Wednesday, October 12, 2011

Nuclear Power is Anti-Life

2011-10-12 "Panel: Japan-level nuclear crisis possible at San Onofre" by Fred Swegles from "Orange County Register"
[http://www.ocregister.com/news/san-321567-onofre-nuclear.html]
San Clemente City Council hosts a nearly five-hour community meeting featuring speakers organized by San Clemente Green on lessons learned from Japan’s Fukushima nuclear disaster.
A nuclear calamity of the intensity that struck Japan on March 11 could happen at San Onofre, a series of speakers told San Clemente's elected leaders at a nearly five-hour community meeting Tuesday night.
It might never happen or it might happen tomorrow, said Daniel Hirsch, a lecturer on Nuclear Policy at UC Santa Cruz. "If that happened tomorrow," he said, "most of us would not be surprised."
More than 200 people from all over Southern California gathered in the San Clemente Community Center for the second of three meetings in which the San Clemente City Council is addressing lessons learned from Japan's Fukushima disaster. At a community meeting two weeks ago, the council heard from the Nuclear Regulatory Commission, Southern California Edison and an Interjurisdictional Planning Committee that would coordinate an evacuation of San Clemente if that were ever necessary.
On Oct. 18 at a regular 6 p.m. City Council meeting at City Hall, the council will consider whether to take any actions in response to what it has heard.
At Tuesday's community meeting, Arnold Gunderson, an energy advisor and former licensed nuclear operator, said epidemiologists have told him that as many as 1 million Japanese will develop cancers over the next 20 years as a result of Fukushima's radioactive releases.
Dr. William Perkins, a retired pediatrician with Physicians for Social Responsibility, cited a 1982 Nuclear Regulatory Commission report that he said stated that a San Onofre meltdown could result in 130,000 prompt fatalities, 300,000 latent cancers and 600,000 cases of genetic defects within 35 miles.

● WHAT TO WORK ON:
a) List every speaker the San Onofre article names from Tuesday's community meeting, with the description it gives for each.
b) Write the next part of the article on the San Onofre community meeting, continuing from its final paragraph.

● SUPPLIED MATERIAL:

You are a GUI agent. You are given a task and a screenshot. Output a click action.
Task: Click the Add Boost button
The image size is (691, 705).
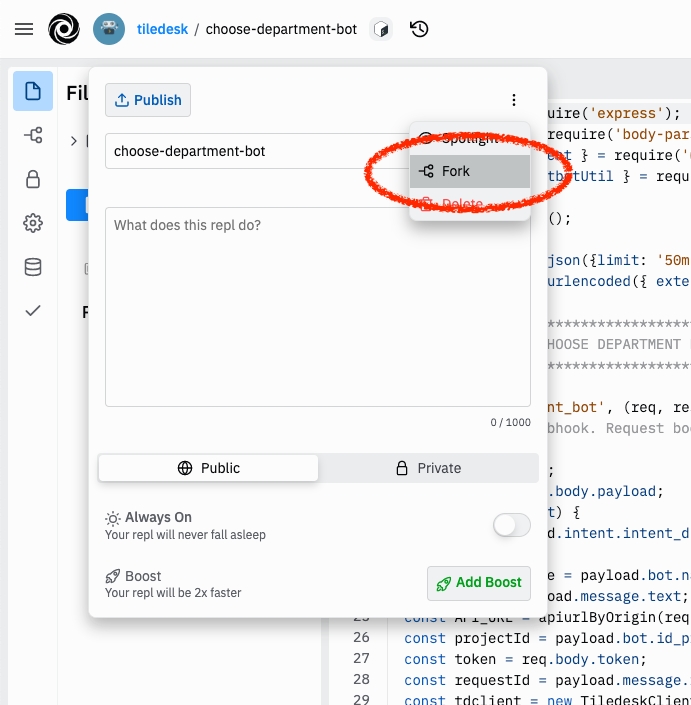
* * *
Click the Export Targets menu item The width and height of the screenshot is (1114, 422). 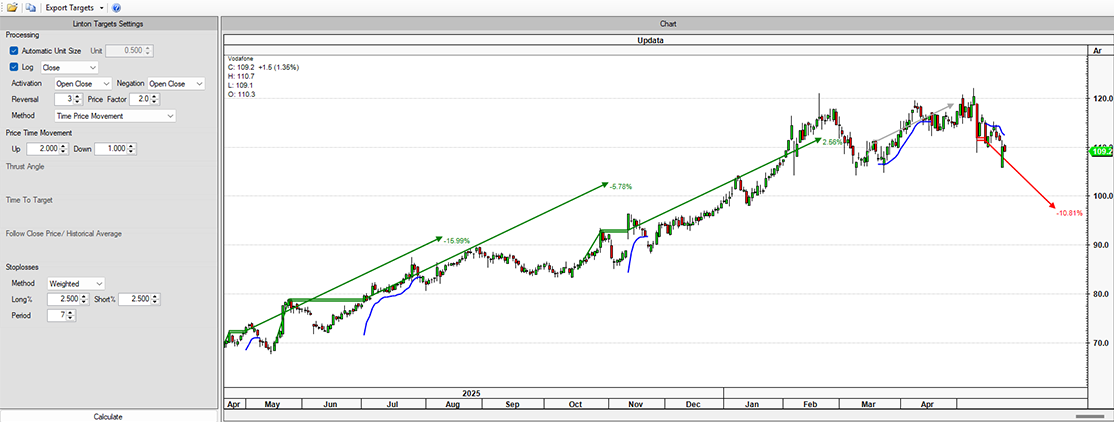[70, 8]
--
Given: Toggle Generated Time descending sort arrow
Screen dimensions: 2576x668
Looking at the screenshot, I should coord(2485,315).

● RESPONSES IN ORDER:
a)
- Daniel Hirsch, a lecturer on Nuclear Policy at UC Santa Cruz
- Arnold Gunderson, an energy advisor and former licensed nuclear operator
- Dr. William Perkins, a retired pediatrician with Physicians for Social Responsibility

b)
Southern California Edison's spokesman Gil Alexander sat through Tuesday's presentations but said that Edison would make no comment, having had its chance to speak to the City Council two weeks earlier. On Sept. 27, Edison said San Onofre is much better designed to withstand an earthquake and tsunami than Fukushima [http://www.ocregister.com/news/san-319002-nuclear-clemente.html], and the emergency planning committee said it believes it's possible to evacuate a 10-mile radius around San Onofre with coordinated plans in place.
Dr. Helen Caldicott, a Nobel Peace Prize nominee and co-founder of Physicians for Social Responsibility, said via a live video feed that "it was gross malfeasance" to build two nuclear reactors next to an earthquake fault. She said that in a worst-case nuclear plant scenario – which she sees as possible at San Onofre – 10 million people could be at risk in a nuclear release, depending on the wind direction.
She said that the Rasmussen report (1970s), updated by the Union of Concerned Scientists, stated that 3,300 people could die within several days, and 10,000 to 100,000 could develop acute radiation sickness within weeks. Hypothyroidism could afflict 250,000 people and 350,000 males could go temporarily sterile, and there could be 3,000 spontaneous abortions. Over the years, she said 250,000 could develop cancers.
"You're sitting next to a cancer factory," Dr. Caldicott said. "You are running a cancer factory that generates electricity."
When George Allen, a local resident, asked why no one has died at Fukushima, Caldicott said the wind blew initially out to sea so there were no early high doses. She said cancer deaths will develop over the next five to 70 years.
Hirsch said 8.5 million people live within 50 miles of San Onofre, the distance that U.S. federal regulators recommended that Americans around Fukushima should flee after March 11. Yet here the NRC's emergency planning zone is 10 miles around San Onofre, a nuclear plant he said was approved without a workable evacuation plan.
Roger Johnson, local resident, said the two community meetings have left him convinced that "we are really unprepared" and that the emergency planning committee seems to be "a public relations arm of San Onofre." He asked the City Council to re-examine the Interjurisdictional Planning Committee and establish a radiation monitor in San Clemente.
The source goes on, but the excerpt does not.